YOUR ASSIGNMENT:
Show the lines of the material that contain the word "Insert".

== Segment start ==

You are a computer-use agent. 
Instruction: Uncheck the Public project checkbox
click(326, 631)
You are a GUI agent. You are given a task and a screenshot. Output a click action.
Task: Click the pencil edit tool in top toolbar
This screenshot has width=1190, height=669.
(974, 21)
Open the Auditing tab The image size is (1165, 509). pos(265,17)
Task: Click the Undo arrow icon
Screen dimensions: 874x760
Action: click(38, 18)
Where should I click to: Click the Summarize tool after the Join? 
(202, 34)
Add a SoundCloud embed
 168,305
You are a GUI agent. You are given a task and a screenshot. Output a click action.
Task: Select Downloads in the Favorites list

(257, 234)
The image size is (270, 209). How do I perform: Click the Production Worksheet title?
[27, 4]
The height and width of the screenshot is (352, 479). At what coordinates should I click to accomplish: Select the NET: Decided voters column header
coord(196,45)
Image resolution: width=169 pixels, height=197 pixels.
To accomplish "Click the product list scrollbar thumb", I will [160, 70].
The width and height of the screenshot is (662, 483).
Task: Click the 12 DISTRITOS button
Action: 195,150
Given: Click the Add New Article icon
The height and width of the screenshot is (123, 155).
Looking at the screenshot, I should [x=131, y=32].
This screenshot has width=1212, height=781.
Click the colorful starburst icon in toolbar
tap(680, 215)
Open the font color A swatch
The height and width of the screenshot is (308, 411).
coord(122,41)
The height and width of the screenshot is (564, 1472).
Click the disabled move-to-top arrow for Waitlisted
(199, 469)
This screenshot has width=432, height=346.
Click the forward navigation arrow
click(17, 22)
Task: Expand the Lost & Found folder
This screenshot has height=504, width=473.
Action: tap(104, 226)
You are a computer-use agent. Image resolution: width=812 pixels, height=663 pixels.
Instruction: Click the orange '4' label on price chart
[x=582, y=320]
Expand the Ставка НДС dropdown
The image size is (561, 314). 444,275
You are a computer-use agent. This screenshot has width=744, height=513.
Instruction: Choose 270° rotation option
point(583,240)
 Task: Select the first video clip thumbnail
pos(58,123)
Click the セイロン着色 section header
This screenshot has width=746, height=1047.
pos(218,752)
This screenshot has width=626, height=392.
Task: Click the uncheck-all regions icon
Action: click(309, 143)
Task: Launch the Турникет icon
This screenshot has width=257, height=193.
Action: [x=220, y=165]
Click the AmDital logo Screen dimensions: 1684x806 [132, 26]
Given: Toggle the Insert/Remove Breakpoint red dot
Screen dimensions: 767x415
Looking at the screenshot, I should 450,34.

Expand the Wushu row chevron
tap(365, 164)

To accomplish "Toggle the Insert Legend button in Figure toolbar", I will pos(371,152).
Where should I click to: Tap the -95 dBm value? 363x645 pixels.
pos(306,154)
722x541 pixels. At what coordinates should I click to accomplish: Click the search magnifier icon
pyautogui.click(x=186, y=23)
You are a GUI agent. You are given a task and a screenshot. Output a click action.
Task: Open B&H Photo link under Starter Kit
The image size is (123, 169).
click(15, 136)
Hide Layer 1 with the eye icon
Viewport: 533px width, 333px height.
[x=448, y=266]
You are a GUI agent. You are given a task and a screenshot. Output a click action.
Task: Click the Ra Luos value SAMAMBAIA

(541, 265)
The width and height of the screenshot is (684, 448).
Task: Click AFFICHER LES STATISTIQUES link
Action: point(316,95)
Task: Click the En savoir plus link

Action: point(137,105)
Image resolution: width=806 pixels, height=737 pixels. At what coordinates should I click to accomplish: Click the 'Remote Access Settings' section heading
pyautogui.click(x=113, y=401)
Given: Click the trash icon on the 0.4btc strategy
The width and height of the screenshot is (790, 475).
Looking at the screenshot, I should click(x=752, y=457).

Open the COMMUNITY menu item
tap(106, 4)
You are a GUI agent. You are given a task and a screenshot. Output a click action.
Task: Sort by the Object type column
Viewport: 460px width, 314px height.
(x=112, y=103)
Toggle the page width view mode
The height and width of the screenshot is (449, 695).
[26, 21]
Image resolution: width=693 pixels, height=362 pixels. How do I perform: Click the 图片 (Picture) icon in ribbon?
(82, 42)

== Segment end ==

EXERCISE OUTPUT:
Given: Toggle the Insert/Remove Breakpoint red dot
To accomplish "Toggle the Insert Legend button in Figure toolbar", I will pos(371,152).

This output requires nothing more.